One of the assumptions of a regression analysis is that the distribution of the errors is normal. Let's look at the residuals.

In [None]:
residuals(m1)

In [None]:
plot(m1)

In [None]:
# we're interested in the p-value
shapiro.test(residuals(m1))

### Question 1 (cont'd)

C) Plot a histogram of the residuals of the analysis from question 1 and perform a Shapiro-Wilk normality test.
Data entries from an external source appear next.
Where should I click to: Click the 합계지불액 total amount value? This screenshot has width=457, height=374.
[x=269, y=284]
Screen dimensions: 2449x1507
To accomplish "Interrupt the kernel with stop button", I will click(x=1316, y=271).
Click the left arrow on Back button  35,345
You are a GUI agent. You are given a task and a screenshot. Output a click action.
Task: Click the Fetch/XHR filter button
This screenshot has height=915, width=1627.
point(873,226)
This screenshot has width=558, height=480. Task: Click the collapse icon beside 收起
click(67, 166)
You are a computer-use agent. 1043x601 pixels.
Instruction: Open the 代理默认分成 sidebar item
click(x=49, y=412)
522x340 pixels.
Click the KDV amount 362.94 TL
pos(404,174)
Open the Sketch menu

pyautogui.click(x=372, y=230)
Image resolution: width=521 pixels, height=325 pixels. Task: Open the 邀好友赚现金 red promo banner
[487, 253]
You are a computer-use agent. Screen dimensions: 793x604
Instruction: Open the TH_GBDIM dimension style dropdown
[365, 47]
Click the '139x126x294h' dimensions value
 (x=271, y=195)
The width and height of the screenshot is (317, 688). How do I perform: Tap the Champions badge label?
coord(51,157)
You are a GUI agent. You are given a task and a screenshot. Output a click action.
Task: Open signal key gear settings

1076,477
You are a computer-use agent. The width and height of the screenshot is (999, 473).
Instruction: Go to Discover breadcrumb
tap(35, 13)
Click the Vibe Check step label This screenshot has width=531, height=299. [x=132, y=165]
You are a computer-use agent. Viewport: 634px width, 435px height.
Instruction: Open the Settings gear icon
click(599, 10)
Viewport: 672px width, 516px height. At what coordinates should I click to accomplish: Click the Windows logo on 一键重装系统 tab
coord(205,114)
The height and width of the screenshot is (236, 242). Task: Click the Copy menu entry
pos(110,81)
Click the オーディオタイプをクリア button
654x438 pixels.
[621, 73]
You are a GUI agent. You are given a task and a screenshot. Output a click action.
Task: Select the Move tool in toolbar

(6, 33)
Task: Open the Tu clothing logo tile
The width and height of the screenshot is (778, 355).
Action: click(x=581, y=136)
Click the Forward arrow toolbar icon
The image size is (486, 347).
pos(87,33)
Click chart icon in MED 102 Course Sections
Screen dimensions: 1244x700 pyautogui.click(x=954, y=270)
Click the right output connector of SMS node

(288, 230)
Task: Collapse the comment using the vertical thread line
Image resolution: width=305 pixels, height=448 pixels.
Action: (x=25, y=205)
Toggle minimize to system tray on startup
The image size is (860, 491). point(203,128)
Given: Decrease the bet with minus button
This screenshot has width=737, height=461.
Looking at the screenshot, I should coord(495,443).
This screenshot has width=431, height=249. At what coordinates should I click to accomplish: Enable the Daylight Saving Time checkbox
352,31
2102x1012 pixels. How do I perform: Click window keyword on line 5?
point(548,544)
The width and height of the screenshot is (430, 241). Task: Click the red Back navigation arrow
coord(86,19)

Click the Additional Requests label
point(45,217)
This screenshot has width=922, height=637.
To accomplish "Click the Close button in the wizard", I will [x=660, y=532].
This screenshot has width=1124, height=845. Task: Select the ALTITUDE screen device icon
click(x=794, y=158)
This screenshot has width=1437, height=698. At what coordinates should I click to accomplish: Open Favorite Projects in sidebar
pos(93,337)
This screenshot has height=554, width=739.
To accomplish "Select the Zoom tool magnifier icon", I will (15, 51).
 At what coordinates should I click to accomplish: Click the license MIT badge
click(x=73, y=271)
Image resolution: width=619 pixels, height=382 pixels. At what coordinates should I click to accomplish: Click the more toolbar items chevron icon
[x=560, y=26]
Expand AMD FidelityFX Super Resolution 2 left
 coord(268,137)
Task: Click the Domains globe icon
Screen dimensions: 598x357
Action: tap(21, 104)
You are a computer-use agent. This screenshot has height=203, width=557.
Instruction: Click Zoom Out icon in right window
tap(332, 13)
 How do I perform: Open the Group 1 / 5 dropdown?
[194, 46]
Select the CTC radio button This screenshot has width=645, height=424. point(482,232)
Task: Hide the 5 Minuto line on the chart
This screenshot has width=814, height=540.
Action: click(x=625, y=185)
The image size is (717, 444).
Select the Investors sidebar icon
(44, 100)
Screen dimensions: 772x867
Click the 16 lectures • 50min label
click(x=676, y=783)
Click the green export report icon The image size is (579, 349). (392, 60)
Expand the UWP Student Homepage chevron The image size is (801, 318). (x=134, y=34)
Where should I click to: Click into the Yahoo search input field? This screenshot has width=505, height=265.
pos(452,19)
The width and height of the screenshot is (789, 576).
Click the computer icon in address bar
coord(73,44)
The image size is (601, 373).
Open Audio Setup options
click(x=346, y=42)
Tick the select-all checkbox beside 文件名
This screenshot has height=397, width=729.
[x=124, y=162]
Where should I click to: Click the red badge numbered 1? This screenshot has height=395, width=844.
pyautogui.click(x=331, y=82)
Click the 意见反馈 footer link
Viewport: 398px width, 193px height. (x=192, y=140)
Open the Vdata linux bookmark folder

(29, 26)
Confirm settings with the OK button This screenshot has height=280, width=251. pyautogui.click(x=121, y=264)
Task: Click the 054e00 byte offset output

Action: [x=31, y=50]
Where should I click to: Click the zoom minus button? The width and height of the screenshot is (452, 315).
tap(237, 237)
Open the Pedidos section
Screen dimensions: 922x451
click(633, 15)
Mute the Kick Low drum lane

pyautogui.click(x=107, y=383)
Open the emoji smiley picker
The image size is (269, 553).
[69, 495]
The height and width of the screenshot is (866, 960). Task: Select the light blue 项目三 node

Is the assumption of normalcy met?

## Model Fit

In [None]:
m1h=lm(Volume~Height,data=trees)
m2 =lm(Volume~Girth+Height,data=trees)

**Using adjusted R-squared**

In [None]:
summary(m1)

In [None]:
summary(m1h)

In [None]:
summary(m2)

**Using ANOVA**

In [None]:
print(anova(m1))

In [None]:
print(anova(m1h))

In [None]:
print(anova(m2))

**Using AIC**

In AIC model selection, we compare the information value of each model and choose the one with the lowest AIC value (a lower number means more information explained!)

In [None]:
AIC(m1)

In [None]:
AIC(m1h)

In [None]:
AIC(m2)

### Question 2

Load the dataset `mtcars`.

A) Perform a linear regression where you aim to predict the displacement from both its horsepower and weight.

B) Try seeing if it is more prudent use only one parameter (single variable regression) instead of both
hp and weight, and prove it by using the appropriate test.

C) Find the 95% bootstrap confidence intervals for the regression coefficients. 

### Question 3

What does the F-statistic tell you?

### Question 4

What does the AIC inform on?


### Question 5

**BONUS:** Why is it commonplace to take the sum of squared residuals instead of just the residual
(not squared)? What advantage(s) does that have?